WORK TASK -> In the data below, find the lines containing "number" and say how many there are, nothing more.

◇ ◇ ◇

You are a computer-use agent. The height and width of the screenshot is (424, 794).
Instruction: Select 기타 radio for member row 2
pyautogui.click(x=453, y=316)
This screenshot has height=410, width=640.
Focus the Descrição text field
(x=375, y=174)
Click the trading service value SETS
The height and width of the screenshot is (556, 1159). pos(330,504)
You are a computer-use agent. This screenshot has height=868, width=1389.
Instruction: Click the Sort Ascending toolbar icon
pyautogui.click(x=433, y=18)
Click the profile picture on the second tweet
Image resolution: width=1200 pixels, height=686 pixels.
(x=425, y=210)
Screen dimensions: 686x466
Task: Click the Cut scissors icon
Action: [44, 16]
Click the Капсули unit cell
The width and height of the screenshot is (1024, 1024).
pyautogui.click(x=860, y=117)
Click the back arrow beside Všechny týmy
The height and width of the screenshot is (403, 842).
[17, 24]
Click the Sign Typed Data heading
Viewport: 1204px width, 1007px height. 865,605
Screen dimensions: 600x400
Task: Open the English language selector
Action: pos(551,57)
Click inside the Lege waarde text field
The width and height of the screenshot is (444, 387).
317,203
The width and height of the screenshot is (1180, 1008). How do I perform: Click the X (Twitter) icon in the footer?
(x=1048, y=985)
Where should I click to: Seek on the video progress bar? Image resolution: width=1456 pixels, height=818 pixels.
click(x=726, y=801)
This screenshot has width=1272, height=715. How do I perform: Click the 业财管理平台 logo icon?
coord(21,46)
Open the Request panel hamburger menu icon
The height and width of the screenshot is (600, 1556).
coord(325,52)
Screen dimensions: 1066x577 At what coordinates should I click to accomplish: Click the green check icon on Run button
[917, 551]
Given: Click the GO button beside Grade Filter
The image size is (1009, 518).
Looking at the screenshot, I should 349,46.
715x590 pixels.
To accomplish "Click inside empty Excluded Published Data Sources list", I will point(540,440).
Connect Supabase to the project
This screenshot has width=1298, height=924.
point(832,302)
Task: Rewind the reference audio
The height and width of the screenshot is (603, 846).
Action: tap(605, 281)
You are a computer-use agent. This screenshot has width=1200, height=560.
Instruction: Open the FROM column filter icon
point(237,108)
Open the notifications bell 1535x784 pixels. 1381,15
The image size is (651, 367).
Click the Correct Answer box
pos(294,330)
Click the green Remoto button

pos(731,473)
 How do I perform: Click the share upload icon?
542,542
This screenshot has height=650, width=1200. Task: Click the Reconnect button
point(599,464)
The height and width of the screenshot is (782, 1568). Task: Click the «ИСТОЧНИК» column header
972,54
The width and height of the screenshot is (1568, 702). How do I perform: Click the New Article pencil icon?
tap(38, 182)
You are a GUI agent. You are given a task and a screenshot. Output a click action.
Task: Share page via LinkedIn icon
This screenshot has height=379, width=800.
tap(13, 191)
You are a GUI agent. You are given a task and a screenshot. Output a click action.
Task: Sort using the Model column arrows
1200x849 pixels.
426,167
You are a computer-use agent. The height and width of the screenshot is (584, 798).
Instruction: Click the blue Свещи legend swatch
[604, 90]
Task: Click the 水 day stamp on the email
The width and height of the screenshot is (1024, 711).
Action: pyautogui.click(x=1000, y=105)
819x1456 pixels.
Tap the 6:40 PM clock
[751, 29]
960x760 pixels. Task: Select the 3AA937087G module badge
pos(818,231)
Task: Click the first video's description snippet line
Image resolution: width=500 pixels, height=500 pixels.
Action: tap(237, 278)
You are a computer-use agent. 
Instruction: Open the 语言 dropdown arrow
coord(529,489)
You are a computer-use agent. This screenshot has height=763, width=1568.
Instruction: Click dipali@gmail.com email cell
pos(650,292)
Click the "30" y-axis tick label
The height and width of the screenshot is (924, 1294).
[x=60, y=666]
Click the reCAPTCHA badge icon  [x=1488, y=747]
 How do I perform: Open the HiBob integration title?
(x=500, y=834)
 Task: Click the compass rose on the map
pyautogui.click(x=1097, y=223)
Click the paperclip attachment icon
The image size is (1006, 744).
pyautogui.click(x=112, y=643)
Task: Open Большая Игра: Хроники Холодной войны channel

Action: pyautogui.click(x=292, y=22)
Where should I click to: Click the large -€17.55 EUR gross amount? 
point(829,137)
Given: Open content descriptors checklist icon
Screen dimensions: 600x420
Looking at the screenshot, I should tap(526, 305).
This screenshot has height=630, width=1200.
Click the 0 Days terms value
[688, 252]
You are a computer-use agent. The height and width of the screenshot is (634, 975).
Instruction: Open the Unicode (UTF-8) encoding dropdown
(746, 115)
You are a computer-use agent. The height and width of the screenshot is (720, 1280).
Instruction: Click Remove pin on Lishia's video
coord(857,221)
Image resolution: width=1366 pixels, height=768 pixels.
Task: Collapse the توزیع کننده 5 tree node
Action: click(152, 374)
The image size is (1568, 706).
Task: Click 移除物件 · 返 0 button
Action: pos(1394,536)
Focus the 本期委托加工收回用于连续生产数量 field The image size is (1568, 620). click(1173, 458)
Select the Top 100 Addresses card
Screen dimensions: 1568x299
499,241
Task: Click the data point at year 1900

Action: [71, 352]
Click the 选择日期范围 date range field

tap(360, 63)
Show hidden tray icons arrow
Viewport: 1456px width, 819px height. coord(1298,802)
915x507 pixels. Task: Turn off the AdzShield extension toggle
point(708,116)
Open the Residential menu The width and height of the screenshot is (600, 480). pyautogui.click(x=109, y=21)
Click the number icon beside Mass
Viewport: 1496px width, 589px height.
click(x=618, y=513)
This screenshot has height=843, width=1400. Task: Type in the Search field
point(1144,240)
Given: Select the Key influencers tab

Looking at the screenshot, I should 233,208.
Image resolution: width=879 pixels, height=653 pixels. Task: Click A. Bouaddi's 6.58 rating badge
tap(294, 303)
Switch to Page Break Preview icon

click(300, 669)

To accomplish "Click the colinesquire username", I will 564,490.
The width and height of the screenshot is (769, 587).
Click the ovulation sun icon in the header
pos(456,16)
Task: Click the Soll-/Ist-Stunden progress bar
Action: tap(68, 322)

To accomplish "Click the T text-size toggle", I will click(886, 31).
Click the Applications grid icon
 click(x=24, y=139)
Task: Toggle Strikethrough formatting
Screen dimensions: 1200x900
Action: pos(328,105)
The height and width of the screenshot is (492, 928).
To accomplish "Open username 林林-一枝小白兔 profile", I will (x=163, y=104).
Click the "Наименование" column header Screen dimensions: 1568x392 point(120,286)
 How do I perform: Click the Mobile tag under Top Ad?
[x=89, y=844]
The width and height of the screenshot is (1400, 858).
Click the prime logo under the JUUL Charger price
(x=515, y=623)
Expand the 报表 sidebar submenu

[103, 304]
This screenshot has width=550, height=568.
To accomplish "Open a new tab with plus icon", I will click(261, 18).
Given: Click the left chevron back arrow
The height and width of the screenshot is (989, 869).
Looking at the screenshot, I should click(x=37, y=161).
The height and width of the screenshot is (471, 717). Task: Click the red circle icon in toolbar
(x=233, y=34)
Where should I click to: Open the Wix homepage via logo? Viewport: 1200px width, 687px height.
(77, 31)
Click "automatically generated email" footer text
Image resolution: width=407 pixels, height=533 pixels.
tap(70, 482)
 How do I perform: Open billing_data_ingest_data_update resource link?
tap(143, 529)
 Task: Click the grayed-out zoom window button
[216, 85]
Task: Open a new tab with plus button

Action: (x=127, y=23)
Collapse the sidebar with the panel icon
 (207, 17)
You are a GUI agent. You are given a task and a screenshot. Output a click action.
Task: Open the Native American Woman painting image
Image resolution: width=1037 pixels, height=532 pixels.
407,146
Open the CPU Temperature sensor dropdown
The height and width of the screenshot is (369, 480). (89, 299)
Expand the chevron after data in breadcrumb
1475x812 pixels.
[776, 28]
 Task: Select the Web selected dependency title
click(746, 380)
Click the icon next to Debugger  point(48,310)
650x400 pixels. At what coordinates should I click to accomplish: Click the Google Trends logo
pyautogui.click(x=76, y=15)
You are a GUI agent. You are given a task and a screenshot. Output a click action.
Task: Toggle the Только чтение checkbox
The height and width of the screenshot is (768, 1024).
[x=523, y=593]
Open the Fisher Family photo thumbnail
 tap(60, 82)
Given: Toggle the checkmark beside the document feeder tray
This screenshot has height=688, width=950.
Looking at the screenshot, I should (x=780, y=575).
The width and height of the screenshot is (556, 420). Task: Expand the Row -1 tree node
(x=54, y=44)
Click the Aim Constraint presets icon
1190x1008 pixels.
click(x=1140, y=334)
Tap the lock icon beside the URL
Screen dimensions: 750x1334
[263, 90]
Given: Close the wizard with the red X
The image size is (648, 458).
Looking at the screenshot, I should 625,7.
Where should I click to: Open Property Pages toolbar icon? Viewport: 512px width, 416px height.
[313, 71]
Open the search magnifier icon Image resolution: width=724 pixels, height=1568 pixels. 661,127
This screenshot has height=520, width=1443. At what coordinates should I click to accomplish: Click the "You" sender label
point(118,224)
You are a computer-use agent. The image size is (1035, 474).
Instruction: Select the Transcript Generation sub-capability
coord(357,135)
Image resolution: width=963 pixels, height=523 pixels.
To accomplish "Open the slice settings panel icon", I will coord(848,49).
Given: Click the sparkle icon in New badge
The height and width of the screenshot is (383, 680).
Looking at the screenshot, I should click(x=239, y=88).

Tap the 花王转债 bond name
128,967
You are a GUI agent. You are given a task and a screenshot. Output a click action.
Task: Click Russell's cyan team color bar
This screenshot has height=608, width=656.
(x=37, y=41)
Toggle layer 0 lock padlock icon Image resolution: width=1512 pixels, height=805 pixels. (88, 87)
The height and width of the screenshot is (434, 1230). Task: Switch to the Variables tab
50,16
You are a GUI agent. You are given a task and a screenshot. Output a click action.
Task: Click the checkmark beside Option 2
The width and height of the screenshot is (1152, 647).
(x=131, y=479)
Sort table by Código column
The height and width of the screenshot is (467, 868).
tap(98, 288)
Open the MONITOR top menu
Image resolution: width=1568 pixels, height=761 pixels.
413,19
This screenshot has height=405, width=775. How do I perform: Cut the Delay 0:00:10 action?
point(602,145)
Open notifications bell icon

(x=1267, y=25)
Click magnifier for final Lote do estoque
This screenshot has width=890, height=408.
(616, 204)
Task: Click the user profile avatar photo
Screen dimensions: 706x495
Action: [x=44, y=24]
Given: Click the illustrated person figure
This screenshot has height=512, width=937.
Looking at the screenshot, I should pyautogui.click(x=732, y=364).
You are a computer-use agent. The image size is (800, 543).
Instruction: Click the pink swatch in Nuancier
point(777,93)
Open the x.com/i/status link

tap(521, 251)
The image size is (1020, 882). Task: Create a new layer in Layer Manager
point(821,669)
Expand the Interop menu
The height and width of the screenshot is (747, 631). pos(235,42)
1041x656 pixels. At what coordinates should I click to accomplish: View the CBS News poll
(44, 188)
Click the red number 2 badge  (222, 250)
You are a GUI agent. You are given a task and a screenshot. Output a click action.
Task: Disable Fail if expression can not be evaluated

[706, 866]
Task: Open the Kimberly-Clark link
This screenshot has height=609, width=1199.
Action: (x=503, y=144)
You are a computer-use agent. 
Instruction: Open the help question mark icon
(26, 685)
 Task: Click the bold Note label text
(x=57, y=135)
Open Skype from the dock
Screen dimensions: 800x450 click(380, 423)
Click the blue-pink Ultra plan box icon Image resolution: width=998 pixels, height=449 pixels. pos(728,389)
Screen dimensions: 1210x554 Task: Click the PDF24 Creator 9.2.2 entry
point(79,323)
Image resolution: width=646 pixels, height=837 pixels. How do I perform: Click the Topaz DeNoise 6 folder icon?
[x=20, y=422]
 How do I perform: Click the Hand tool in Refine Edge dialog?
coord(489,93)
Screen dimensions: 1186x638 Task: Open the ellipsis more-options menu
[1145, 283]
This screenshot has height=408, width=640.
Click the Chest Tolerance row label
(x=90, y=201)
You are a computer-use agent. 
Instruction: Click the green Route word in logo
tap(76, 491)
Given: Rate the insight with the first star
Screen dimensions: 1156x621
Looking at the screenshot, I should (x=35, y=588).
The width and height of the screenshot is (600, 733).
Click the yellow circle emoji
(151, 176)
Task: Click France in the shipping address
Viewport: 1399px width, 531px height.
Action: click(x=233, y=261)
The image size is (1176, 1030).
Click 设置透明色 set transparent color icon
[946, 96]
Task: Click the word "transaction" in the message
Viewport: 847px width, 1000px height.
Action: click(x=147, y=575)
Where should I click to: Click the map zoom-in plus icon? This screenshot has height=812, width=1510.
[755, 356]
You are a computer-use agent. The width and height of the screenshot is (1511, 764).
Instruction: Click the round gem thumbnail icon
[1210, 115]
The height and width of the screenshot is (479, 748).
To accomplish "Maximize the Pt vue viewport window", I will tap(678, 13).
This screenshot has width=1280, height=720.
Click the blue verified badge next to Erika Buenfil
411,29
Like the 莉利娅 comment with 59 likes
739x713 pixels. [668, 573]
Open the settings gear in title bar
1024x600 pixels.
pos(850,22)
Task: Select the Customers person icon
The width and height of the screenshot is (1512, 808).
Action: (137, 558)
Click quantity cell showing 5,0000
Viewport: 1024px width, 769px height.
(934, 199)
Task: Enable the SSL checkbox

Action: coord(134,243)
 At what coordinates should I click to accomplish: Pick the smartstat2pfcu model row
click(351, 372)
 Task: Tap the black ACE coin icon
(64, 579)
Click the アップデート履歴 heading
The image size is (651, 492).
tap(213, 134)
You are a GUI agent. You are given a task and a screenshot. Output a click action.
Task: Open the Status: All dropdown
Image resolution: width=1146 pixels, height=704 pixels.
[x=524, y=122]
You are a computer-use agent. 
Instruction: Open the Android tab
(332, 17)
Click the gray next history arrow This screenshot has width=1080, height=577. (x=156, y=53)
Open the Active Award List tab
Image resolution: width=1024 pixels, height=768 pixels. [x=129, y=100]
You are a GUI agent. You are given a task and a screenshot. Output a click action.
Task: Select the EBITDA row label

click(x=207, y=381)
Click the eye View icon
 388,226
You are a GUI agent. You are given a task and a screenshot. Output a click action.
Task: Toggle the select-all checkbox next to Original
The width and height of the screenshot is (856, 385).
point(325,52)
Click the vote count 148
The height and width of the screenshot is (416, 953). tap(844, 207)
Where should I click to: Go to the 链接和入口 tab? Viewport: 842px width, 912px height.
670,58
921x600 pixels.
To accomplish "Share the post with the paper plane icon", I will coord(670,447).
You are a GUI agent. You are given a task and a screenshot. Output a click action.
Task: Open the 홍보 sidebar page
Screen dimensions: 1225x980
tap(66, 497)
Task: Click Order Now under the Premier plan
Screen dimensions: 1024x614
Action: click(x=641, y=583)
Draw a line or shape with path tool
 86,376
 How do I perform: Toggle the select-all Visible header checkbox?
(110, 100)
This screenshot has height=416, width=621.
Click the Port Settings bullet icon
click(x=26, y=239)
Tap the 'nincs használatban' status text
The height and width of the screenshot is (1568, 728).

◇ ◇ ◇

TASK RESPONSE -> 2